When they arrived in Ravensbrück, the camp SS went about their usual procedure for robbing the inmates of all dignity and individuality: the women had to undress and shower in front of the guards and have their bodies shaved; then they were given inmates’ clothing and numbers. Braulia later recalled how shocked she was at the sight of her friends who finished before her – and the paradoxical fears it triggered in her:
“Because their hair had been cut off, I didn’t recognize them; when I saw them that way, without hair and completely naked …, a feeling of sympathy awakened in me, a feeling of horror and – why shouldn’t I say it – a feeling of vanity. I thought: ‘Do I have to see myself that way as a 23-year-old? It’s horrible; it’s the absolute negation of our selves.’ And I withdrew so far into myself, into my negation, that the fear of having my hair cut off was stronger than the fear of all the physical and mental suffering that awaited me.” *
By 1944, the Ravensbrück camp had long also served as a forced labor camp, where the war production effort was to be redoubled under brutal working conditions. The grounds encompassed sewing and weaving workshops. Adjacent to the camp, the Siemens & Halske company had built factory halls for the production of telephones and radios. Up to 2,000 women worked there. After months spent in quarantine and weakened by illness, Braulia had to carry out heavy physical labor in a sand pit: “If I had had to do that work any longer, I’d have killed myself or thrown myself onto the electric fence because of the physical torment it caused me; I no longer had the strength to endure it.”
In June 1944, Braulia was transferred to the Hanover-Hannover-Limmer subcamp, again to perform forced labor. In the winter of 1943/44, the Nazis had set about establishing a dense network of more than 1,000 sub- and satellite camps around their main camps. These facilities were usually built adjacent to state- and privately owned production plants of strategic importance. Hannover-Limmer was a camp solely for women at the Continental rubber works. There the inmates were employed in the production of gas masks. The inmates’ barracks had actually been designed for 500 persons, but after the arrival of Braulia’s transport they accommodated more than 1,000 women.
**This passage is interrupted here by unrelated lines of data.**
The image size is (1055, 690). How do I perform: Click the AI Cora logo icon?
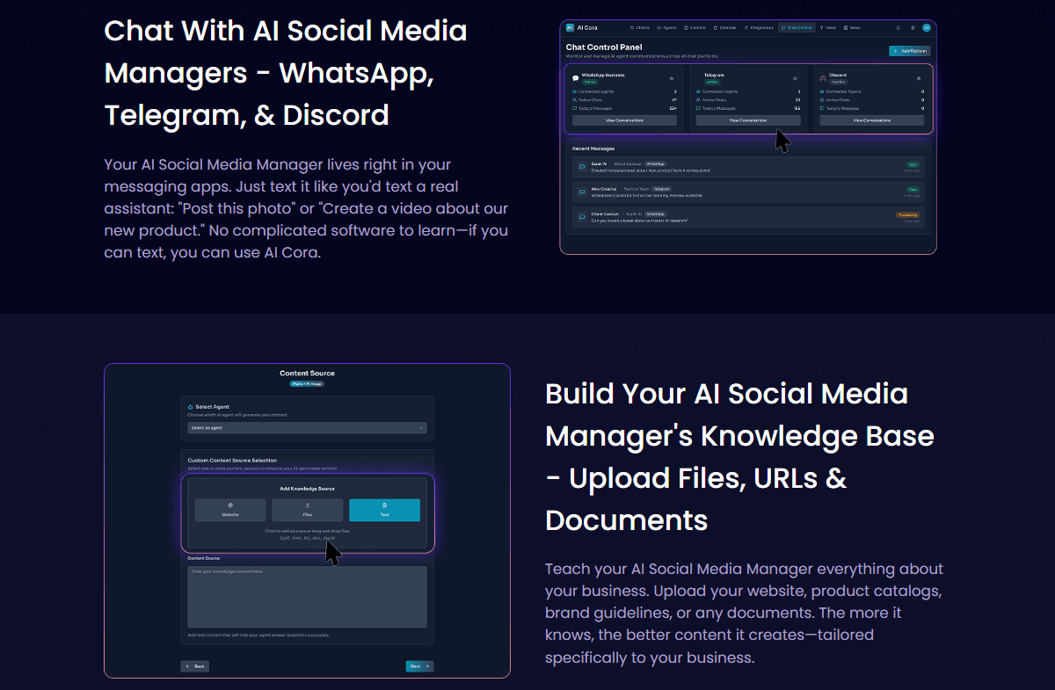[571, 28]
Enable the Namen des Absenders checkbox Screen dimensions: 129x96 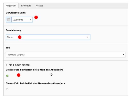7,89
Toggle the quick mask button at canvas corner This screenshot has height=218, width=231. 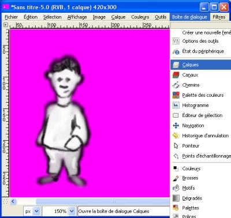(6, 201)
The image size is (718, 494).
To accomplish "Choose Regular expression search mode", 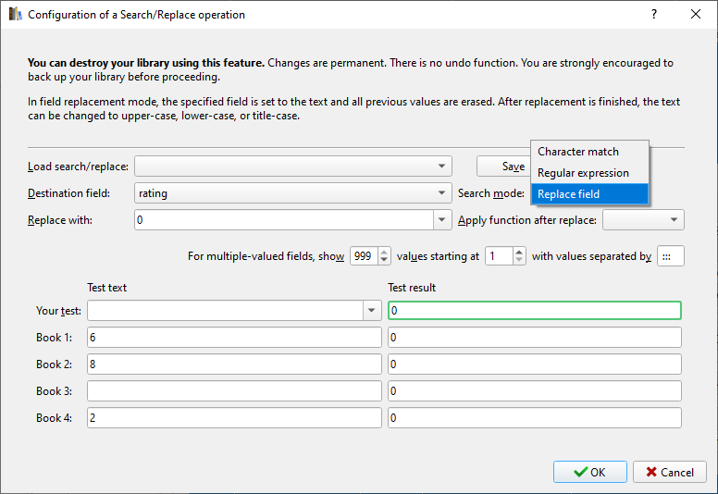I will (583, 173).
In Hannover-Limmer, Braulia was once again subject to the arbitrary harassments of camp imprisonment. There were countless rules, in part contradictory and almost impossible to follow. For example, the inmates were to see to it that their shoes didn’t get dirty. They were under threat of draconian punishment if they broke a rule. There were also the dreaded roll calls that went on for hours, a kind of collective punishment. “We spent January 1 standing in the snow in front of the barrack as punishment for one wrong word. I don’t know what had happened,” Braulia recalled.
Despite the severe punishments, the women resisted whenever possible. In the factory they even carried out “collective sabotage”. Braulia and her fellow inmates regularly brought production to a halt. “We all put our feet on the assembly belt together, causing the fuses to blow; that meant 30 to 40 minutes standstill…. We did that as often as we had the opportunity.”*
The SS cleared the camp on April 6, 1945, sending the women on foot to the Bergen-Belsen concentration camp, located 70 kilometers (43 miles) away.
[*] Neus Catalá: “In Ravensbrück ging meine Jugend zu Ende”: Vierzehn spanische Frauen berichten über ihre Deportation in deutsche Konzentrationslager (Berlin: Verlag Walter Frey, 1994). Also exists in French and Spanish.